Please return each of the entries below exactly as they appear.
(Beginning of RECORDS FOR THIS TASK)
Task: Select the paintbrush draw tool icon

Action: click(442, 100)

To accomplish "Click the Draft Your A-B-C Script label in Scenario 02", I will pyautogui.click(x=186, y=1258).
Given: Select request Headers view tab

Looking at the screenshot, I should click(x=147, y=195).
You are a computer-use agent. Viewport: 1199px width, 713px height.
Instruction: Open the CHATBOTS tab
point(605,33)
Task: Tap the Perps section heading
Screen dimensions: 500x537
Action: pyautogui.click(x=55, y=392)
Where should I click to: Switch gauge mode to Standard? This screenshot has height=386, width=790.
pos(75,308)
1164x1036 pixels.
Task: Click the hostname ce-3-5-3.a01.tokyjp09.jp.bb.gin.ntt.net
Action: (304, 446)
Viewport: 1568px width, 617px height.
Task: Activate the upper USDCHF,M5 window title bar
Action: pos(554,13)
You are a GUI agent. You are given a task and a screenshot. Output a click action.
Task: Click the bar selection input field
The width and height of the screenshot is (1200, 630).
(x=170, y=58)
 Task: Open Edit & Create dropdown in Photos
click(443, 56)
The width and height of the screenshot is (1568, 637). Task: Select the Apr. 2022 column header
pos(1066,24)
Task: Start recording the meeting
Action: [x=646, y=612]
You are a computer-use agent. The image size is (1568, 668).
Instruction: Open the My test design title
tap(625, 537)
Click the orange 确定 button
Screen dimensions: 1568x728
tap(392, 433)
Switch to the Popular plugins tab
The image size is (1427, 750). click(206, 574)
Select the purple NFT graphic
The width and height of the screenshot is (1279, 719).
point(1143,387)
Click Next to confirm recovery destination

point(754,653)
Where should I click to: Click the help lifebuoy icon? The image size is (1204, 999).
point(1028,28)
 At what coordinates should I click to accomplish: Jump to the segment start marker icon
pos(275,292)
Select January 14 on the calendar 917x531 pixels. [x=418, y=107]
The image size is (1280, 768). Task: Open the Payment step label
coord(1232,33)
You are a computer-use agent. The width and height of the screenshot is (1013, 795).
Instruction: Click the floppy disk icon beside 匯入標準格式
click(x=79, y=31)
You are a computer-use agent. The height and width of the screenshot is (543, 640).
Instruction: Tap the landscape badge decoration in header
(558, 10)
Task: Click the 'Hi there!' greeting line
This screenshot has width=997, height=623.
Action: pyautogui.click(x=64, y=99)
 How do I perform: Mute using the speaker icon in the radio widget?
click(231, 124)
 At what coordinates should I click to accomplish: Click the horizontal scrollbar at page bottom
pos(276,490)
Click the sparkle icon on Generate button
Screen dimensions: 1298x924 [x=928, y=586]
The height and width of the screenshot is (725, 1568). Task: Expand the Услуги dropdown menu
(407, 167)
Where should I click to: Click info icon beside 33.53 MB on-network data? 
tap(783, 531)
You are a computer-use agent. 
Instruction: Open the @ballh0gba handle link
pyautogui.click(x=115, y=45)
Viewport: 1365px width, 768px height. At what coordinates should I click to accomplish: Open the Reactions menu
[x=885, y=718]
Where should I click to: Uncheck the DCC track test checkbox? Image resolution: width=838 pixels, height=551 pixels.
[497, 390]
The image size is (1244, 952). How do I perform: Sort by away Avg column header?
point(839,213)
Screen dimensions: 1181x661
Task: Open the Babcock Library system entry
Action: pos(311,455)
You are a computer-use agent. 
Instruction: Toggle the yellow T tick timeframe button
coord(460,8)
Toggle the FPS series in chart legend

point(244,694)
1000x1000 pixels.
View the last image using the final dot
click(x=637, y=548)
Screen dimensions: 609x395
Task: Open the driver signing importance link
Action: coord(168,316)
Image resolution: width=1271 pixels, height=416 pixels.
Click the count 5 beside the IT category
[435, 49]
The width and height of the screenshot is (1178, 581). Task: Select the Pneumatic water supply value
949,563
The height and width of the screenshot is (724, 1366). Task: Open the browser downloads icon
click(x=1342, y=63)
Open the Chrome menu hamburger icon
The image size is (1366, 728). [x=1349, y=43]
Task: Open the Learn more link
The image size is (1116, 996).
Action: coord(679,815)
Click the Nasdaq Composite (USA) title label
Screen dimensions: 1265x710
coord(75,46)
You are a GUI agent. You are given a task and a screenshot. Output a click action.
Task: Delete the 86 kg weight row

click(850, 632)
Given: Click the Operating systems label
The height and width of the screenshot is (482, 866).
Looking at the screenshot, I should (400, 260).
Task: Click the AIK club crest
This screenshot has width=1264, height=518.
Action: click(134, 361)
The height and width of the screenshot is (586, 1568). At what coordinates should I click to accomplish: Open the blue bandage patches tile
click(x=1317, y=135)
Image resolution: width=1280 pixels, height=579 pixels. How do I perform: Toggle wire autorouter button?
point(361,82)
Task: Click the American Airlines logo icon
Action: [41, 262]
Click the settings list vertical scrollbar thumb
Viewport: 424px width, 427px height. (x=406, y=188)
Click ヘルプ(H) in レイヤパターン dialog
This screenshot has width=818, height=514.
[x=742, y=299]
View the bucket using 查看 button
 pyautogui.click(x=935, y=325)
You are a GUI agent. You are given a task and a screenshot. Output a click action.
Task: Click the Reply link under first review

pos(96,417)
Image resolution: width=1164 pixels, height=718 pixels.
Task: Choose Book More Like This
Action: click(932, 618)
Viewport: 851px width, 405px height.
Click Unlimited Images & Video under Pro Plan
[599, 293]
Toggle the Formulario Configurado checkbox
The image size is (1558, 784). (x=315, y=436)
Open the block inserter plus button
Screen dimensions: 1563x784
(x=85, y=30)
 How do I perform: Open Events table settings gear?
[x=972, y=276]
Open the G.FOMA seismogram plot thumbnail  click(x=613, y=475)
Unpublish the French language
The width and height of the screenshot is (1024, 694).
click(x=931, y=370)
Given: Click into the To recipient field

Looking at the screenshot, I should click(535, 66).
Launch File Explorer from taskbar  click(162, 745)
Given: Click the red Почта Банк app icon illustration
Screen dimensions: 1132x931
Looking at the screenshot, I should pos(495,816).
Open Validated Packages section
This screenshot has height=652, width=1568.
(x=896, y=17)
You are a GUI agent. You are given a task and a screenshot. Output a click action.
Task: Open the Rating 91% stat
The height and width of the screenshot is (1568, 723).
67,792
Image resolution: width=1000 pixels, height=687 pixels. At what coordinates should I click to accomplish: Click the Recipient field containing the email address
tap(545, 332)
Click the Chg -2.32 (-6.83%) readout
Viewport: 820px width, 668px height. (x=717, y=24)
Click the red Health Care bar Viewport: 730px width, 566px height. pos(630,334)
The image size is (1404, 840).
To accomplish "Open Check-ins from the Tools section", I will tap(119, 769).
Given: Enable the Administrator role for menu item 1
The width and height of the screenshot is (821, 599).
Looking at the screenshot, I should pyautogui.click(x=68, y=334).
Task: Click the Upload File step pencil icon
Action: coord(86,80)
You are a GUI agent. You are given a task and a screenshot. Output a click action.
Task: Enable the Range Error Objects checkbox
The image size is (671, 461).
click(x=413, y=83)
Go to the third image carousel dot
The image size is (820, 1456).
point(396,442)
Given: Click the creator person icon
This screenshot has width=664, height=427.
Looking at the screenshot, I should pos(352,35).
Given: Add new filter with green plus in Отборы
(End of RECORDS FOR THIS TASK)
▶ [RESULT FOR THIS TASK]
Task: Select the paintbrush draw tool icon

Action: click(442, 100)

To accomplish "Click the Draft Your A-B-C Script label in Scenario 02", I will pyautogui.click(x=186, y=1258).
Given: Select request Headers view tab

Looking at the screenshot, I should click(x=147, y=195).
You are a computer-use agent. Viewport: 1199px width, 713px height.
Instruction: Open the CHATBOTS tab
point(605,33)
Task: Tap the Perps section heading
Screen dimensions: 500x537
Action: pyautogui.click(x=55, y=392)
Where should I click to: Switch gauge mode to Standard? This screenshot has height=386, width=790.
pos(75,308)
1164x1036 pixels.
Task: Click the hostname ce-3-5-3.a01.tokyjp09.jp.bb.gin.ntt.net
Action: (304, 446)
Viewport: 1568px width, 617px height.
Task: Activate the upper USDCHF,M5 window title bar
Action: pos(554,13)
You are a GUI agent. You are given a task and a screenshot. Output a click action.
Task: Click the bar selection input field
The width and height of the screenshot is (1200, 630).
(x=170, y=58)
 Task: Open Edit & Create dropdown in Photos
click(443, 56)
The width and height of the screenshot is (1568, 637). Task: Select the Apr. 2022 column header
pos(1066,24)
Task: Start recording the meeting
Action: [x=646, y=612]
You are a computer-use agent. The image size is (1568, 668).
Instruction: Open the My test design title
tap(625, 537)
Click the orange 确定 button
Screen dimensions: 1568x728
tap(392, 433)
Switch to the Popular plugins tab
The image size is (1427, 750). click(206, 574)
Select the purple NFT graphic
The width and height of the screenshot is (1279, 719).
point(1143,387)
Click Next to confirm recovery destination

point(754,653)
Where should I click to: Click the help lifebuoy icon? The image size is (1204, 999).
point(1028,28)
 At what coordinates should I click to accomplish: Jump to the segment start marker icon
pos(275,292)
Select January 14 on the calendar 917x531 pixels. [x=418, y=107]
The image size is (1280, 768). Task: Open the Payment step label
coord(1232,33)
You are a computer-use agent. The width and height of the screenshot is (1013, 795).
Instruction: Click the floppy disk icon beside 匯入標準格式
click(x=79, y=31)
You are a computer-use agent. The height and width of the screenshot is (543, 640).
Instruction: Tap the landscape badge decoration in header
(558, 10)
Task: Click the 'Hi there!' greeting line
This screenshot has width=997, height=623.
Action: pyautogui.click(x=64, y=99)
 How do I perform: Mute using the speaker icon in the radio widget?
click(231, 124)
 At what coordinates should I click to accomplish: Click the horizontal scrollbar at page bottom
pos(276,490)
Click the sparkle icon on Generate button
Screen dimensions: 1298x924 [x=928, y=586]
The height and width of the screenshot is (725, 1568). Task: Expand the Услуги dropdown menu
(407, 167)
Where should I click to: Click info icon beside 33.53 MB on-network data? 
tap(783, 531)
You are a computer-use agent. 
Instruction: Open the @ballh0gba handle link
pyautogui.click(x=115, y=45)
Viewport: 1365px width, 768px height. At what coordinates should I click to accomplish: Open the Reactions menu
[x=885, y=718]
Where should I click to: Uncheck the DCC track test checkbox? Image resolution: width=838 pixels, height=551 pixels.
[497, 390]
The image size is (1244, 952). How do I perform: Sort by away Avg column header?
point(839,213)
Screen dimensions: 1181x661
Task: Open the Babcock Library system entry
Action: pos(311,455)
You are a computer-use agent. 
Instruction: Toggle the yellow T tick timeframe button
coord(460,8)
Toggle the FPS series in chart legend

point(244,694)
1000x1000 pixels.
View the last image using the final dot
click(x=637, y=548)
Screen dimensions: 609x395
Task: Open the driver signing importance link
Action: coord(168,316)
Image resolution: width=1271 pixels, height=416 pixels.
Click the count 5 beside the IT category
[435, 49]
The width and height of the screenshot is (1178, 581). Task: Select the Pneumatic water supply value
949,563
The height and width of the screenshot is (724, 1366). Task: Open the browser downloads icon
click(x=1342, y=63)
Open the Chrome menu hamburger icon
The image size is (1366, 728). [x=1349, y=43]
Task: Open the Learn more link
The image size is (1116, 996).
Action: coord(679,815)
Click the Nasdaq Composite (USA) title label
Screen dimensions: 1265x710
coord(75,46)
You are a GUI agent. You are given a task and a screenshot. Output a click action.
Task: Delete the 86 kg weight row

click(850, 632)
Given: Click the Operating systems label
The height and width of the screenshot is (482, 866).
Looking at the screenshot, I should (400, 260).
Task: Click the AIK club crest
This screenshot has width=1264, height=518.
Action: click(134, 361)
The height and width of the screenshot is (586, 1568). At what coordinates should I click to accomplish: Open the blue bandage patches tile
click(x=1317, y=135)
Image resolution: width=1280 pixels, height=579 pixels. How do I perform: Toggle wire autorouter button?
point(361,82)
Task: Click the American Airlines logo icon
Action: [41, 262]
Click the settings list vertical scrollbar thumb
Viewport: 424px width, 427px height. (x=406, y=188)
Click ヘルプ(H) in レイヤパターン dialog
This screenshot has width=818, height=514.
[x=742, y=299]
View the bucket using 查看 button
 pyautogui.click(x=935, y=325)
You are a GUI agent. You are given a task and a screenshot. Output a click action.
Task: Click the Reply link under first review

pos(96,417)
Image resolution: width=1164 pixels, height=718 pixels.
Task: Choose Book More Like This
Action: click(932, 618)
Viewport: 851px width, 405px height.
Click Unlimited Images & Video under Pro Plan
[599, 293]
Toggle the Formulario Configurado checkbox
The image size is (1558, 784). (x=315, y=436)
Open the block inserter plus button
Screen dimensions: 1563x784
(x=85, y=30)
 How do I perform: Open Events table settings gear?
[x=972, y=276]
Open the G.FOMA seismogram plot thumbnail  click(x=613, y=475)
Unpublish the French language
The width and height of the screenshot is (1024, 694).
click(x=931, y=370)
Given: Click into the To recipient field

Looking at the screenshot, I should click(535, 66).
Launch File Explorer from taskbar  click(162, 745)
Given: Click the red Почта Банк app icon illustration
Screen dimensions: 1132x931
Looking at the screenshot, I should pos(495,816).
Open Validated Packages section
This screenshot has height=652, width=1568.
(x=896, y=17)
You are a GUI agent. You are given a task and a screenshot. Output a click action.
Task: Open the Rating 91% stat
The height and width of the screenshot is (1568, 723).
67,792
Image resolution: width=1000 pixels, height=687 pixels. At what coordinates should I click to accomplish: Click the Recipient field containing the email address
tap(545, 332)
Click the Chg -2.32 (-6.83%) readout
Viewport: 820px width, 668px height. (x=717, y=24)
Click the red Health Care bar Viewport: 730px width, 566px height. pos(630,334)
The image size is (1404, 840).
To accomplish "Open Check-ins from the Tools section", I will tap(119, 769).
Given: Enable the Administrator role for menu item 1
The width and height of the screenshot is (821, 599).
Looking at the screenshot, I should pyautogui.click(x=68, y=334).
Task: Click the Upload File step pencil icon
Action: coord(86,80)
You are a GUI agent. You are given a task and a screenshot. Output a click action.
Task: Enable the Range Error Objects checkbox
The image size is (671, 461).
click(x=413, y=83)
Go to the third image carousel dot
The image size is (820, 1456).
point(396,442)
Given: Click the creator person icon
This screenshot has width=664, height=427.
Looking at the screenshot, I should pos(352,35).
Given: Add new filter with green plus in Отборы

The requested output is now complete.